УСЛОВИЯ ЗАДАНИЙ =
- a) Выпишите из фрагмента документа дословно отрывок от слов «А мысль была» до слов «браке с Пуниным.» включительно.
- b) Ответьте по фрагменту документа на вопросы:
(i) В каком году состоялся упомянутый разговор с П.Н. Лукницким?
(ii) Сколько томов составили записи разговоров?
(iii) Какие произведения Пушкина названы во фрагменте?
- c) Перечислите все обороты фрагмента документа, которые начинаются с предлога «О» или «Об».

ФРАГМЕНТ ДОКУМЕНТА =

★ ★ ★ ★ ★

А мысль была — ее собственная. Выношенная. Давно уже — для себя — ясно и внятно обозначенная.

Со всей определенностью она высказала ее в 1926 году в разговоре с П.Н. Лукницким.

Записи этих их разговоров, составившие два плотных тома, как правило, — отрывочны, конспективны, часто прерывисты и даже сбивчивы:

О браке с Пуниным.

О Тапе (не может спать, стучит у двери)… Об отъезде на лето… L

О дальнейших перспективах (квартира, Царское Село и т.д.).

Больше всего любит в Пушкине мелкие произведения — «Пир во время чумы», «Каменный гость» и т.д.

Чувство слова у Мандельштама.

Об Анне Николаевне Энгельгардт — куклы, шатер.

★ ★ ★ ★ ★

ИЗВЛЕЧЁННЫЕ ЗАПИСИ =

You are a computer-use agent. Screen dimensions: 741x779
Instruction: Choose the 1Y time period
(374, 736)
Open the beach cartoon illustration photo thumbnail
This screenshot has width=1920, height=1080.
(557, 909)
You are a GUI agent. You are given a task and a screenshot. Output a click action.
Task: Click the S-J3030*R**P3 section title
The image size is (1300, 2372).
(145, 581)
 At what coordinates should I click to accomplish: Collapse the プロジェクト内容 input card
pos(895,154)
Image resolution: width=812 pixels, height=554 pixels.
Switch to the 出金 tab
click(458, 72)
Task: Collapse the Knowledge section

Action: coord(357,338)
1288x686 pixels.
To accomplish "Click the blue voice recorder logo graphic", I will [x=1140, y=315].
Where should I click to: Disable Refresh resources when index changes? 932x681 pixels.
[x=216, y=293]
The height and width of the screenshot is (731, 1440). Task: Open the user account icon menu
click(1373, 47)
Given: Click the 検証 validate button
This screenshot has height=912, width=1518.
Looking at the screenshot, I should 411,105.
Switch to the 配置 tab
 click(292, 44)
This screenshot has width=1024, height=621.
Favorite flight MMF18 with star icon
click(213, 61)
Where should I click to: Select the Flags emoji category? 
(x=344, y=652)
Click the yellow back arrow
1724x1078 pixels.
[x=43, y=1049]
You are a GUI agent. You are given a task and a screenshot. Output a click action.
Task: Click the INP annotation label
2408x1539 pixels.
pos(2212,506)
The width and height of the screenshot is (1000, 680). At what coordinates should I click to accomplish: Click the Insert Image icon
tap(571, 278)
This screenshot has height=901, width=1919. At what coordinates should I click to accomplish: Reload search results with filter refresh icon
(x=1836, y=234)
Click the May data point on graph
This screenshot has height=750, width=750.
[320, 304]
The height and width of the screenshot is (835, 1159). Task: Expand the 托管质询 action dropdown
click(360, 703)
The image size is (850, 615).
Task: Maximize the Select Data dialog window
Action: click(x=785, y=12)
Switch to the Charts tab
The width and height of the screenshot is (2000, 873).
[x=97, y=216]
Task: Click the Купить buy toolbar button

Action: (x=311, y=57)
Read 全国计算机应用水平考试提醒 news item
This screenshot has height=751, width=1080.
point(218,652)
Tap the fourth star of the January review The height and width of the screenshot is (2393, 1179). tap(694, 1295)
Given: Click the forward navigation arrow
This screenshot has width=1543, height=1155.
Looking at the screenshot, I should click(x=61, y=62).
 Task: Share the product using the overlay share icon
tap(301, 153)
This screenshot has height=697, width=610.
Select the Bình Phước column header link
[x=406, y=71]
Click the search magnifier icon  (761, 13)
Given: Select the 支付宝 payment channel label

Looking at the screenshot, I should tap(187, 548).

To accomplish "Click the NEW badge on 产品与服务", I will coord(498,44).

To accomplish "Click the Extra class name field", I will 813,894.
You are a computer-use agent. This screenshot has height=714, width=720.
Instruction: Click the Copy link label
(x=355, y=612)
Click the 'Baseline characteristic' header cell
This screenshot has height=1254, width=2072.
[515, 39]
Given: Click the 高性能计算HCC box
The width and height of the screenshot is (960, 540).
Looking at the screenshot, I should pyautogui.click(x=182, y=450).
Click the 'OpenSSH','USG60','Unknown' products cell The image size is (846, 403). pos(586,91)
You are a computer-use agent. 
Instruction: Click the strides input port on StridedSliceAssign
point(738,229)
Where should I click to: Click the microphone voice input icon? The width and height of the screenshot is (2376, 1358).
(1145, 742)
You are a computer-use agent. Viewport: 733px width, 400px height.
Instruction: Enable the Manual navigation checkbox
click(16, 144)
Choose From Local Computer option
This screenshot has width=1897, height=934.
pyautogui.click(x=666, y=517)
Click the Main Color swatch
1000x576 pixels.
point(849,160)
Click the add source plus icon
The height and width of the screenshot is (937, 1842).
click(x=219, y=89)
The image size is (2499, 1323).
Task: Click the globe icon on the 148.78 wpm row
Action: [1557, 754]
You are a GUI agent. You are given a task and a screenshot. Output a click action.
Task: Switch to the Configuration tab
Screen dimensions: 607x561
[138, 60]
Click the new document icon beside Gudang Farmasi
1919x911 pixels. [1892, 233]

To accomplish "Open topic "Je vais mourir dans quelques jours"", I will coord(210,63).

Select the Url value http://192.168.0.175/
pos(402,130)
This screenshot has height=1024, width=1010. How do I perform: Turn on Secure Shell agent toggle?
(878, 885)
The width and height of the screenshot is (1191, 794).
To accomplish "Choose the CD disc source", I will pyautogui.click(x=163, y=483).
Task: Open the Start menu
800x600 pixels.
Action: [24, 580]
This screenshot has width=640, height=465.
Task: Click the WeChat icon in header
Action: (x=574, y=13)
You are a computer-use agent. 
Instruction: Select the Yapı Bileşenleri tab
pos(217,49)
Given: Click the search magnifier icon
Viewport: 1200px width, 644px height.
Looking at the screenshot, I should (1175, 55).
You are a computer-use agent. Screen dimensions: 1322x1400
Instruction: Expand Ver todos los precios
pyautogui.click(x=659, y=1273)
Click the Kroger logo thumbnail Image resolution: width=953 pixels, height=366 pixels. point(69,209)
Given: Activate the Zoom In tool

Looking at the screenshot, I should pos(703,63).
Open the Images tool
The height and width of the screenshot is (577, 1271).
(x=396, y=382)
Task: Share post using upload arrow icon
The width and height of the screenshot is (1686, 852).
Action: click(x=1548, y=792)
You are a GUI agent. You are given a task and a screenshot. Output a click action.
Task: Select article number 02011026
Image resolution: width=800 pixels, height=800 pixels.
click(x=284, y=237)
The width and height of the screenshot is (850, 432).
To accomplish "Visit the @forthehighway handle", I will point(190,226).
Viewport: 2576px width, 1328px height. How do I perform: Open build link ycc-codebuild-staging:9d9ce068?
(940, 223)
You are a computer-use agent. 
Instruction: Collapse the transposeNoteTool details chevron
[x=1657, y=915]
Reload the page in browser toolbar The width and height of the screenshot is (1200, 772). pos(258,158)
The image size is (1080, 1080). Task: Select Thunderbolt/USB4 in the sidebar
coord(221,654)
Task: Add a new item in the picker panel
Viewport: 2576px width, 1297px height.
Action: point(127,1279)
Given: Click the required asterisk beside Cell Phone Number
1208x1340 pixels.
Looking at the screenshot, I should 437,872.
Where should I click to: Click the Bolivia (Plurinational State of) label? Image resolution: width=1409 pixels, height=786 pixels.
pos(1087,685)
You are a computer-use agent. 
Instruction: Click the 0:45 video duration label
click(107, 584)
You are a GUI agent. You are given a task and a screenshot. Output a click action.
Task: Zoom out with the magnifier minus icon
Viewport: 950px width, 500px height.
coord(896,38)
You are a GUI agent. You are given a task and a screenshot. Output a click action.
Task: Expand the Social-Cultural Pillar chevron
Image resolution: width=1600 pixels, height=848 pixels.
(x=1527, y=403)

★ ★ ★ ★ ★

РЕШЁННЫЕ ЗАДАНИЯ =
- a)
А мысль была — ее собственная. Выношенная. Давно уже — для себя — ясно и внятно обозначенная.

Со всей определенностью она высказала ее в 1926 году в разговоре с П.Н. Лукницким.

Записи этих их разговоров, составившие два плотных тома, как правило, — отрывочны, конспективны, часто прерывисты и даже сбивчивы:

О браке с Пуниным.

- b)
(i) В 1926 году.
(ii) Два плотных тома.
(iii) «Пир во время чумы» и «Каменный гость».

- c) О браке с Пуниным; О Тапе; Об отъезде на лето; О дальнейших перспективах; Об Анне Николаевне Энгельгардт.